_Listed records_:

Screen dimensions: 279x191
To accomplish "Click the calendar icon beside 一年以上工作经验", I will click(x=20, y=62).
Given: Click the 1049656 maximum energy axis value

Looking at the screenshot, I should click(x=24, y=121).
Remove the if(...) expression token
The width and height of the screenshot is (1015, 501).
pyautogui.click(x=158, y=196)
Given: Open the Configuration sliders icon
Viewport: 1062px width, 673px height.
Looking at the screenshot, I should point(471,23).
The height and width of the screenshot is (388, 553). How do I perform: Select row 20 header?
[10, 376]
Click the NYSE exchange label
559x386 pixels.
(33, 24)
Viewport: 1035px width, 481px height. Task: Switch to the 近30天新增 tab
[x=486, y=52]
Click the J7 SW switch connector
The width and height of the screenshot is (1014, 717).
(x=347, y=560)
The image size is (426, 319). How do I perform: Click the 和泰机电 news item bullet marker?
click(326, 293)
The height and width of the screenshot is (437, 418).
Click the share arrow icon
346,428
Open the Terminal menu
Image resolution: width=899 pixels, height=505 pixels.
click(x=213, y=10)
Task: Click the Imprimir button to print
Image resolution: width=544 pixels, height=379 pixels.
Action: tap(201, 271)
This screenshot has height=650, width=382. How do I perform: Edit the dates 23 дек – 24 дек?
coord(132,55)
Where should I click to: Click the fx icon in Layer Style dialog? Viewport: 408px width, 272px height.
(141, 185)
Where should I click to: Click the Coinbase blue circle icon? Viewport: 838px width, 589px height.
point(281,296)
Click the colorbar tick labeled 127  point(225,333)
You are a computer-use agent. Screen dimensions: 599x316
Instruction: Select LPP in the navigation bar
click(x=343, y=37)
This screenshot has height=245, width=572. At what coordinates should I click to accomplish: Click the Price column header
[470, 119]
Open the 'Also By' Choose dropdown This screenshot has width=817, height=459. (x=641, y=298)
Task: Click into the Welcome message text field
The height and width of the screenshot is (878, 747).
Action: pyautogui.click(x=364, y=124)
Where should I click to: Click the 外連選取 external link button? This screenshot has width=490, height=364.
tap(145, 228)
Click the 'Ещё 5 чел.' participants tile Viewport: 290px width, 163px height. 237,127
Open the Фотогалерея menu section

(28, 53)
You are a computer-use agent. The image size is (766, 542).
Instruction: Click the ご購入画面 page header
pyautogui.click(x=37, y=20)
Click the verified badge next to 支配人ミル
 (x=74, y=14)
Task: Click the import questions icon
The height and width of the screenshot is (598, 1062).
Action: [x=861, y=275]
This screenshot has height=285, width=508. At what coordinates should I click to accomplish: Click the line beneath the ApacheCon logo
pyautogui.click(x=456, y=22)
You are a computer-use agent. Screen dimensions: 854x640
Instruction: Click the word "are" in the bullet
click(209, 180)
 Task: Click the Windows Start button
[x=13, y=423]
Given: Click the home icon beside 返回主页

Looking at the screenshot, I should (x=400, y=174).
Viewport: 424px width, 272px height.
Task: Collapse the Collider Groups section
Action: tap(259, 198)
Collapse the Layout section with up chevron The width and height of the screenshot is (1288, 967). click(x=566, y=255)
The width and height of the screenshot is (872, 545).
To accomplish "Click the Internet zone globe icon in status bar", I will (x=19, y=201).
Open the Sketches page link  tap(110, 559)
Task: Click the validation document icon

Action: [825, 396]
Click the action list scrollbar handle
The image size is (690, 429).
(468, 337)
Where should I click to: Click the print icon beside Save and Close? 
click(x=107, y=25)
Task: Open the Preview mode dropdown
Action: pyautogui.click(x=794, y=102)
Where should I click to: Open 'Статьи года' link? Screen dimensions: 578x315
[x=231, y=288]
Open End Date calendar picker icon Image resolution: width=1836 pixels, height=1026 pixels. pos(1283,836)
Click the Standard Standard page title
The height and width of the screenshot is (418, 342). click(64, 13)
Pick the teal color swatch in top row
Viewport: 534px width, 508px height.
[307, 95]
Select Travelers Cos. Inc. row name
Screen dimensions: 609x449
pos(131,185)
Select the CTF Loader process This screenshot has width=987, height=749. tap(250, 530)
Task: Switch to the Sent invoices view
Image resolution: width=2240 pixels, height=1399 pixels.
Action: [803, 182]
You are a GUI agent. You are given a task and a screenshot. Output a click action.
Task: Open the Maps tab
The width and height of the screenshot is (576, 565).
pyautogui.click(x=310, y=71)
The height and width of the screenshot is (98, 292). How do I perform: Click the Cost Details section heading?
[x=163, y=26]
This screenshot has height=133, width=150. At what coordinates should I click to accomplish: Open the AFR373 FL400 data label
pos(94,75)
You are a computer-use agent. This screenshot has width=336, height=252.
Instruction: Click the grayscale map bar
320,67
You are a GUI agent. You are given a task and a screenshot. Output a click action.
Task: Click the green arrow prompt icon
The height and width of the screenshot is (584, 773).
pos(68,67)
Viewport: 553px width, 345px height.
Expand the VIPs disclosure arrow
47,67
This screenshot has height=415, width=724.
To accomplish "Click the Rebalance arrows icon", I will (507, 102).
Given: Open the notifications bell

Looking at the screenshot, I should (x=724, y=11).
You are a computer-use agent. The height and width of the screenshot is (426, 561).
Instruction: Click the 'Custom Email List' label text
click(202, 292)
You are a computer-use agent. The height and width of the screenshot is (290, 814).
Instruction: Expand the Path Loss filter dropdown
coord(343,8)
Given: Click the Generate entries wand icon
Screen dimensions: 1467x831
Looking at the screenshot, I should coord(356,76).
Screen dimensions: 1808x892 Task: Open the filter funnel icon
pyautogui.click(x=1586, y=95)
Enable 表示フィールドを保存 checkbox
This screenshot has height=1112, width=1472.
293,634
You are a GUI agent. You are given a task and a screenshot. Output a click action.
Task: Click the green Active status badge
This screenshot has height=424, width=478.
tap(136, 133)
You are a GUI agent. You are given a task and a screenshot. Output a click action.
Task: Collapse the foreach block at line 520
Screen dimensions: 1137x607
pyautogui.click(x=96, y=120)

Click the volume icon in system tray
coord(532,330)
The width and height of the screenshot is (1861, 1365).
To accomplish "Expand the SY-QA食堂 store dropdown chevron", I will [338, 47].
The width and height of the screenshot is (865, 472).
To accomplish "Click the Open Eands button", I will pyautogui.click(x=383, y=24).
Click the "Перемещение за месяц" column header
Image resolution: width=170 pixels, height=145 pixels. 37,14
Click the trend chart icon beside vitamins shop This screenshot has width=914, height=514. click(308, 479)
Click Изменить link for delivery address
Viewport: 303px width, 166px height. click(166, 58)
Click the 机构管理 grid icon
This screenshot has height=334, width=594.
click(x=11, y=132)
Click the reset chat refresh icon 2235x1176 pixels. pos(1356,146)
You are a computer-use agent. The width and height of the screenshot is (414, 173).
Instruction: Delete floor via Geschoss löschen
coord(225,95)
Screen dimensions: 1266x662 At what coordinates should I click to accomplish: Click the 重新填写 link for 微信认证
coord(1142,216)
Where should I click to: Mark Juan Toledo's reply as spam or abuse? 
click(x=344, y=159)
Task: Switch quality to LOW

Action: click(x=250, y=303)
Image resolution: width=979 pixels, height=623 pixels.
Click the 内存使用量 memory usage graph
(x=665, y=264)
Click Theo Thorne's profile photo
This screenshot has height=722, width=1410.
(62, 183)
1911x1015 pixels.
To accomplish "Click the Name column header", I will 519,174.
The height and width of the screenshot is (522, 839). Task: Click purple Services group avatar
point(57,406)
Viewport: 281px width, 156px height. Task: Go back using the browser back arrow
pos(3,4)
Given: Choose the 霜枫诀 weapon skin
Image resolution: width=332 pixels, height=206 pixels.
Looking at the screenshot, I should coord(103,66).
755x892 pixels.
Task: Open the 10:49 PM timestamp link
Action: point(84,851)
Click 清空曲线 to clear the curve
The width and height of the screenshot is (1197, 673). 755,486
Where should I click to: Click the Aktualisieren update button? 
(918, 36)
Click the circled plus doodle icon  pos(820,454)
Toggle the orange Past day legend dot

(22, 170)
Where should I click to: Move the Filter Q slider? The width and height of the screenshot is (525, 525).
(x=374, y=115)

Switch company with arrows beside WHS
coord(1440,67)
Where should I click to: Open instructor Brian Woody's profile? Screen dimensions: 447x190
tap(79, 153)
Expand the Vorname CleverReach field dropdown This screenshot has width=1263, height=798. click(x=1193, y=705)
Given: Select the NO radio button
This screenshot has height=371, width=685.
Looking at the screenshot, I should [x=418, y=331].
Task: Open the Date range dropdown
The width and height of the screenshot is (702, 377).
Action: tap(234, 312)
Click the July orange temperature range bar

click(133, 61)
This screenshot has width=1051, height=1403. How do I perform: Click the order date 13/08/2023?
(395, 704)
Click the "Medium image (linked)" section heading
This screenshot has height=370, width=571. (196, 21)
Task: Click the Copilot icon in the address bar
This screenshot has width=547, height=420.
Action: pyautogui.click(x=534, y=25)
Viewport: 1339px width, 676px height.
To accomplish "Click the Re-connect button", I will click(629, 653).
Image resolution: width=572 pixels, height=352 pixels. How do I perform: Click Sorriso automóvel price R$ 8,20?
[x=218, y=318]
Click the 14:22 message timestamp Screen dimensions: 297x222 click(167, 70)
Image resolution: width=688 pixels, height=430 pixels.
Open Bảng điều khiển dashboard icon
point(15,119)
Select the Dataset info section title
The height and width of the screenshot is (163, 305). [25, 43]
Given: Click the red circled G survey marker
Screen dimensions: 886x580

_Requirement_:
Can you rewrite the data from its start up to and including the line with "Click the colorbar", changing "Terminal" to "Window" and leaving everything else unchanged?

_Response_:
Screen dimensions: 279x191
To accomplish "Click the calendar icon beside 一年以上工作经验", I will click(x=20, y=62).
Given: Click the 1049656 maximum energy axis value

Looking at the screenshot, I should click(x=24, y=121).
Remove the if(...) expression token
The width and height of the screenshot is (1015, 501).
pyautogui.click(x=158, y=196)
Given: Open the Configuration sliders icon
Viewport: 1062px width, 673px height.
Looking at the screenshot, I should point(471,23).
The height and width of the screenshot is (388, 553). How do I perform: Select row 20 header?
[10, 376]
Click the NYSE exchange label
559x386 pixels.
(33, 24)
Viewport: 1035px width, 481px height. Task: Switch to the 近30天新增 tab
[x=486, y=52]
Click the J7 SW switch connector
The width and height of the screenshot is (1014, 717).
(x=347, y=560)
The image size is (426, 319). How do I perform: Click the 和泰机电 news item bullet marker?
click(326, 293)
The height and width of the screenshot is (437, 418).
Click the share arrow icon
346,428
Open the Window menu
Image resolution: width=899 pixels, height=505 pixels.
click(x=213, y=10)
Task: Click the Imprimir button to print
Image resolution: width=544 pixels, height=379 pixels.
Action: tap(201, 271)
This screenshot has height=650, width=382. How do I perform: Edit the dates 23 дек – 24 дек?
coord(132,55)
Where should I click to: Click the fx icon in Layer Style dialog? Viewport: 408px width, 272px height.
(141, 185)
Where should I click to: Click the Coinbase blue circle icon? Viewport: 838px width, 589px height.
point(281,296)
Click the colorbar tick labeled 127  point(225,333)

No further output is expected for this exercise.